Ini aneh sekali, kemarin siang laki-laki di hadapan sama sekali tidak terlihat menawan, tapi mengapa kini ia tampak berbeda? Sesaat, Ji Hyun meringis, merasa konyol pada pemikiran sendiri, sekaligus merapatkan kembali bibir.

Merasa Ji Hyun tidak mau menjabat tangannya, Soo Hyun menariknya kembali. "Sekarang kau berada di rumahku, dan ini kamarku. Kemarin aku tidur di luar."

Soo Hyun sengaja menjelaskan, untuk tidak ada kesalahpahaman.

"Umm... kalau kau sudah ingin bicara, aku ada di luar. Jika kau lapar, kau juga bisa mulai bicara padaku," kata Soo Hyun, mengakhiri kalimat seraya beranjak berdiri, lantas keluar dari kamar dengan gerak cepat.

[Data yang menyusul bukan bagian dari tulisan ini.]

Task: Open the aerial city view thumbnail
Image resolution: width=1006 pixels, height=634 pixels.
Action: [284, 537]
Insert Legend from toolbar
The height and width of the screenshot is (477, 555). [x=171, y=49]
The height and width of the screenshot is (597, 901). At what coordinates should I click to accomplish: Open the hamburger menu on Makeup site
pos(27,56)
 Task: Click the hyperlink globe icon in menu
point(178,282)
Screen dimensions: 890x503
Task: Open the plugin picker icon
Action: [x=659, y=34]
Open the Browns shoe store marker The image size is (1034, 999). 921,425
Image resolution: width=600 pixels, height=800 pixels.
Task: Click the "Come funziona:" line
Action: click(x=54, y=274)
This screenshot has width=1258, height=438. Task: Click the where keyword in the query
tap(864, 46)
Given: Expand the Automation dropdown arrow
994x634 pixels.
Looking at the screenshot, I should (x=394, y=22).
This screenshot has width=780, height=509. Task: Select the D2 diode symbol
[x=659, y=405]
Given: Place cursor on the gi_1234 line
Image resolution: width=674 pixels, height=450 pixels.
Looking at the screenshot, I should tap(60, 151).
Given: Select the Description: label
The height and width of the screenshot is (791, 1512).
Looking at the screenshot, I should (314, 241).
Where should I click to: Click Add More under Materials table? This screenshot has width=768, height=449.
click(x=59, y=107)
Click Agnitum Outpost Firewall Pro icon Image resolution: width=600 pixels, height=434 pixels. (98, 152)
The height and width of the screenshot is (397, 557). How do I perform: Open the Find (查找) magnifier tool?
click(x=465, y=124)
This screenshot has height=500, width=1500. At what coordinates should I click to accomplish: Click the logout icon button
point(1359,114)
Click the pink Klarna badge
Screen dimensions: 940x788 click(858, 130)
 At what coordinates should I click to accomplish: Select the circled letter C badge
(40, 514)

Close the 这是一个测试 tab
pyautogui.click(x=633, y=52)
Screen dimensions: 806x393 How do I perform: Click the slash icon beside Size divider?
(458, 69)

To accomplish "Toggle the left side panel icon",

Jun Ji Hyun hanya memerhatikan Soo Hyun, dan melihat bagaimana gugupnya laki-laki itu menutup kembali pintu kamar.

Di luar, Soo Hyun mengendalikan napas yang tidak teratur. Dekat dengan wanita yang tidak diketahui namanya itu, membuat reaksi berlebih pada jantung dan tubuh Soo Hyun. Ia menyandarkan punggung sebentar pada pintu kayu kamarnya.

"Ayolah jantung, kau jangan lemah begini."